Thank you very much for your letter,
Yours truly,
Kyle Tompkins,
Tompkins Perfection Enterprises International
Mr. Tompkins sat back and read over the letter he had written, then turned to the page beside it and crossed off number five. Two to go. He began another one,
Dear Senator Boxer,
It may be that I got on your fund-raising list by mistake, since I have always been a donor to Republican causes. Nevertheless, due to unforeseen circumstances, your name has come up, and although I have many reservations about your views and your performance in Washington, I am sending your PAC a check for fifty thousand dollars.

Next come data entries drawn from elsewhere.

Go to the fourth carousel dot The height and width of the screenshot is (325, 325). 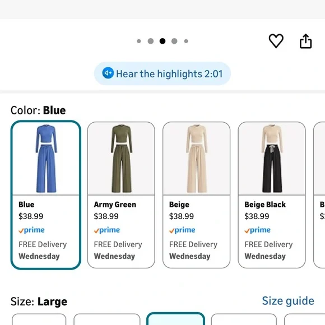pyautogui.click(x=174, y=41)
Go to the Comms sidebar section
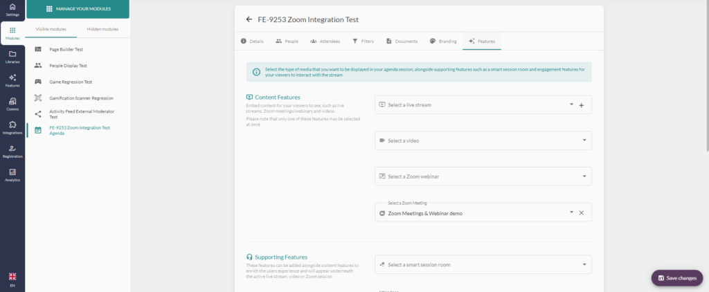 (x=12, y=104)
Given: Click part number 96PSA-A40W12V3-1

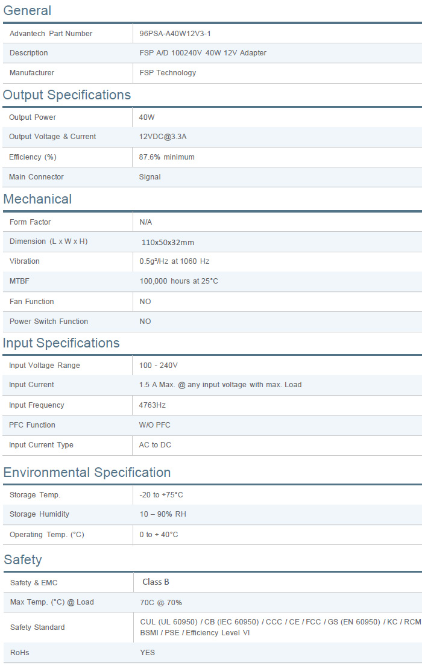Looking at the screenshot, I should (x=175, y=34).
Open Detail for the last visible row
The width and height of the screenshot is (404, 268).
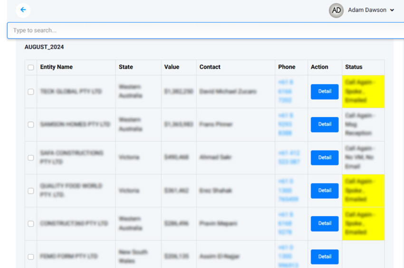325,257
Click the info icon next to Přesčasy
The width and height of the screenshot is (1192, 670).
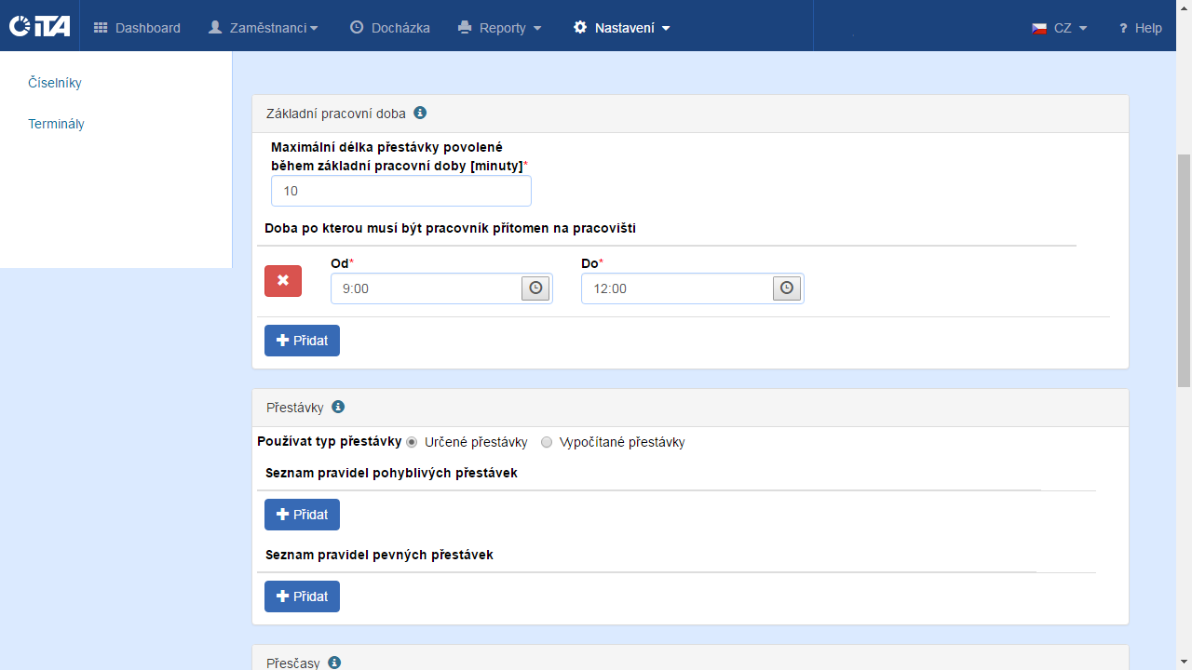pos(334,663)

Thank you very much for this unusual opportunity.
Then, as hard as it was, he signed his name and wrote the check.
I
T WAS ALL VERY EASY
for Deirdre to say that she just had to be honest with herself, that she did not want to see Tiffany, and best admit it, but as soon as she was honest with herself and admitted it, well, then, Mother of God, she wanted to see Tiffany more than anything. The thing that she did want to see about Tiffany was her beauty and her friendliness and her enjoyment of life. What she didn’t want to see about Tiffany was her own conflicts about that very beauty, friendliness, and enjoyment of life. And so, to be honest, she wanted to see Tiffany more than anything else in the world, and so, to be honest, she didn’t want to see her at all, ever again. Selling real estate was ever so much easier. She was a contrary person, she fit sideways into a contrary market, and she didn’t feel nearly the qualms of conscience consigning an innocent, well-meaning domicile into the hands of knavish owners as she had selling horses.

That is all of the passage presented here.